After the execution of the parameter sharing phase 604, a wireless connection phase 605 and an IP connection phase 606 are executed. The same description as that for the wireless connection phase 502 and IP connection phase 503 of FIG. 7 applies to the wireless connection phase 605 and IP connection phase 606. In the WFD mode and the WFD extended mode (to be described later), the identification ID such as an SSID, the password, and the like are automatically set without the intervention of the user.



FIG. 9 is a sequence chart for explaining a connection sequence when the mobile communication terminal apparatus 200 and the MFP 300 are in the extended WFD mode (to also be referred to as a WFD extended mode or mode C hereinafter). The WFD extended mode is obtained by adding an extended function at the service level (application level) to the WFD mode. Therefore, information elements for defining extended WFD-specific specifications are added to a device search request command as attribute information. The same description as that for the device search phase 601 to the IP connection phase 606 of FIG. 8 applies to a device search phase 901 to an IP connection phase 906 of FIG. 9. However, the sequence shown in FIG. 9 is different from that shown in FIG. 8 in that the device supply information confirmation phase 902 is always executed. In the WFD extended mode, after the execution of the IP connection phase 906 of FIG. 9, a service connection sequence complying with the WFD extended mode-specific specifications is executed, thereby establishing a wireless connection at the application level such as printing or facsimile.


[Mode Control Sequence]


A processing procedure in which the MFP 300 controls the operation mode of the self apparatus upon receiving a command from the mobile communication terminal apparatus 200 will be described.

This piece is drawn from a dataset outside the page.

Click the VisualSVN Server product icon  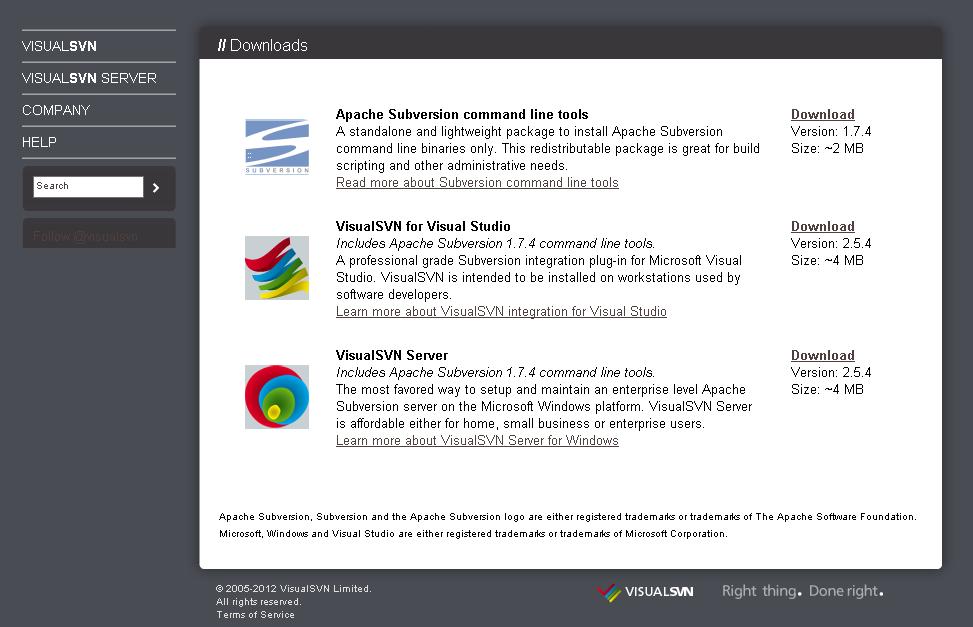(277, 397)
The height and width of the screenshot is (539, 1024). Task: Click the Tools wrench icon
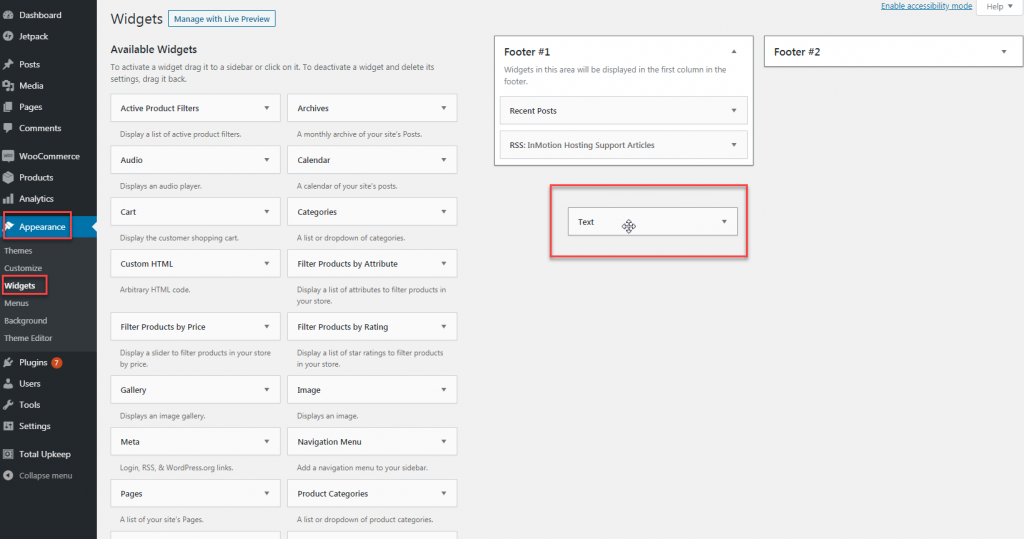tap(9, 405)
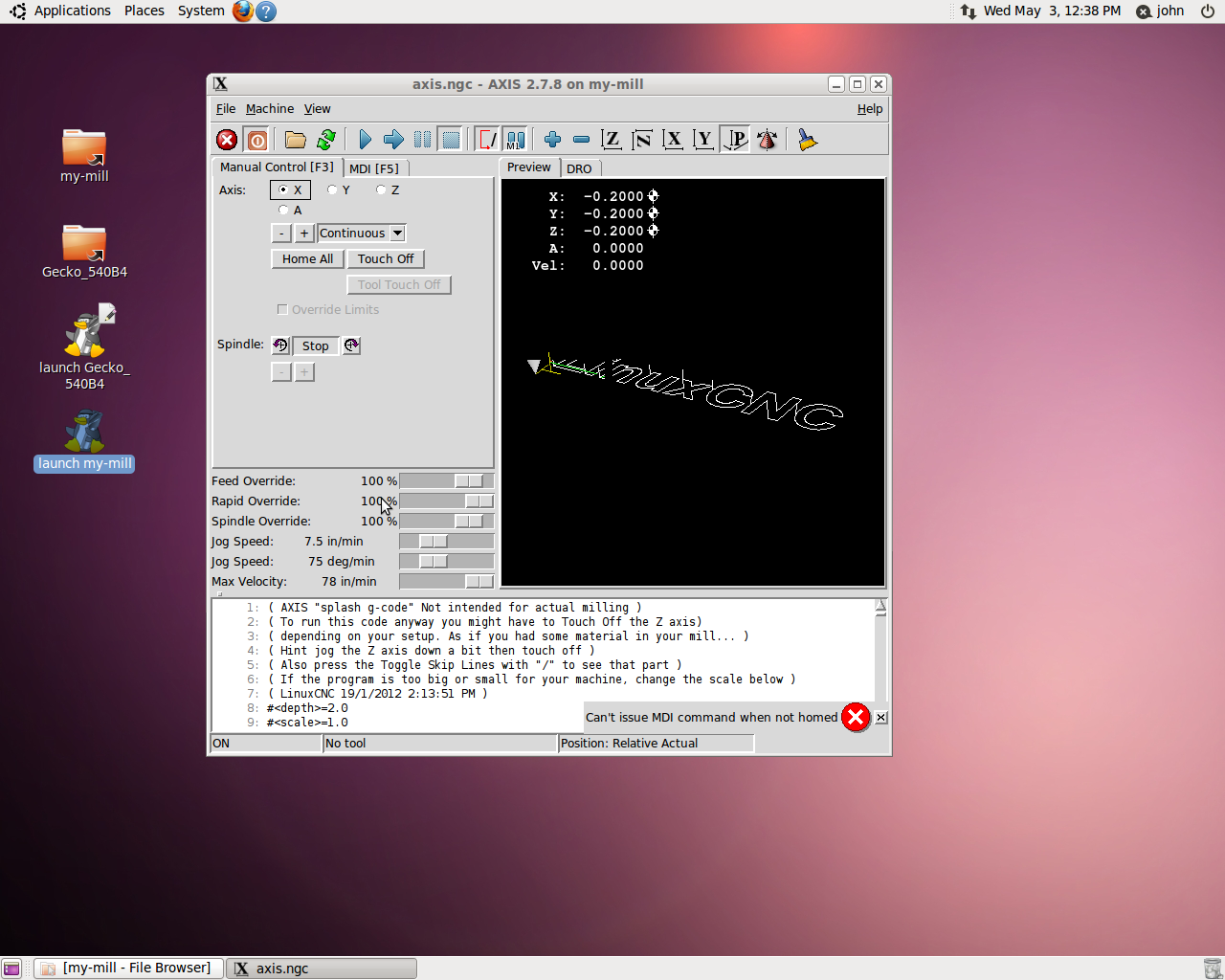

FIG. 10 is a flowchart illustrating the processing procedure of a mode control method for the MFP 300. Each process shown in FIG. 10 is implemented when, for example, the CPU 602 of the MFP 300 loads a control program stored in the ROM 603 into the RAM 604, and executes the control program.


In step S1001, the MFP 300 starts in the soft AP mode, and receives a device search request command from the mobile communication terminal apparatus 200. The device search request command itself is a common command in modes A to C.


In step S1002, the MFP 300 determines whether a command to be used in the wireless connection phase has been received from the mobile communication terminal apparatus 200. The command to be received is, for example, a wireless connection request command. If a command has been received, the process advances to step S1003.


As shown in FIGS. 7 to 9, only in the soft AP mode (mode A), the wireless connection phase is executed immediately after the device search phase. In this embodiment, therefore, if it is determined in step S1002 that a wireless connection request command has been received, that is, if a device search request command and a wireless connection request command have been received in the order named, it is determined that the mobile communication terminal apparatus 200 is in the infrastructure mode.


In step S1003, the MFP 300 determines whether execution of the wireless connection phase 502 has succeeded or failed. If it is determined that execution of the wireless connection phase 502 has succeeded, in step S1004 the MFP 300 sets the self apparatus in the soft AP mode (mode A), and executes a sequence at the application level in the IP connection phase 503 and subsequent phases. Upon completion of the processing, the MFP 300 disconnects the wireless connection in step S1005, thereby repeating the processing from step S1001. On the other hand, if it is determined in step S1003 that execution of the wireless connection phase 502 has failed, the processing is also repeated from step S1001.


If it is determined in step S1002 that no wireless connection request command has been received, the MFP 300 determines in step S1006 whether a command to be used in the device supply information confirmation phase has been received. The command to be received is, for example, a device supply information confirmation request command. If it is determined that this command has been received, the process advances to step S1007.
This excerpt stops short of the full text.